Claims priority of provisional application 62/968,883, filed on Jan. 31, 2020.
Prior Publication US 2021/0237774 A1, Aug. 5, 2021
This patent is subject to a terminal disclaimer.
Int. Cl. G06T 7/00 (2017.01); B60W 60/00 (2020.01); G06N 3/08 (2023.01); G06T 7/246 (2017.01); G06T 7/269 (2017.01); G06T 7/33 (2017.01); G06T 7/579 (2017.01); G06T 7/73 (2017.01); G06V 10/46 (2022.01); G06V 10/764 (2022.01); G06V 10/82 (2022.01); G06V 20/56 (2022.01); G06V 20/64 (2022.01)

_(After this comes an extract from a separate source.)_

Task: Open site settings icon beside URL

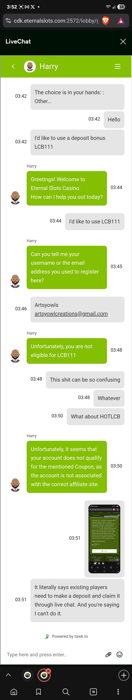Action: (x=8, y=21)
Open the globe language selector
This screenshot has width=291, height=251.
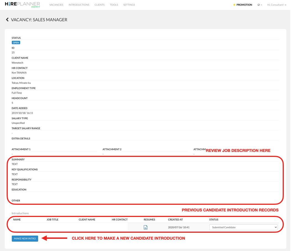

CPC G06T 7/579 (2017.01) [B60W 60/001 (2020.02); B60W 60/0027 (2020.02); G06N 3/08 (2013.01); G06T 7/248 (2017.01); G06T 7/269 (2017.01); G06T 7/337 (2017.01); G06T 7/75 (2017.01); G06V 10/462 (2022.01); G06V 10/764 (2022.01); G06V 10/82 (2022.01); G06V 20/56 (2022.01); G06V 20/64 (2022.01); B60W 2420/42 (2013.01); G06T 2207/10016 (2013.01); G06T 2207/10028 (2013.01); G06T 2207/20081 (2013.01); G06T 2207/30241 (2013.01); G06T 2207/30248 (2013.01); G06T 2207/30252 (2013.01)]

15 Claims

1. A method for learning depth-aware keypoints and associated descriptors from monocular video for monocular visual odometry, comprising:

training a keypoint network and a depth network to learn the depth-aware keypoints and the associated descriptors based on a target image and a context image from successive images of the monocular video by computing a corresponding set of initial keypoints from the target image and initial keypoints from the context image, determining an ego-motion between the corresponding set of initial keypoints from the target image and the initial keypoints from the context image, and computing updated keypoints from the target image based on the determined ego-motion to learn a synthesized target image;

lifting 2D keypoints from the synthesized target image to learn 3D keypoints based on a learned depth map from the depth network;

estimating an estimated trajectory of an autonomous ego vehicle based on the learned 3D keypoints; and

planning a planned trajectory of the autonomous ego vehicle according to the estimated trajectory of the autonomous ego vehicle.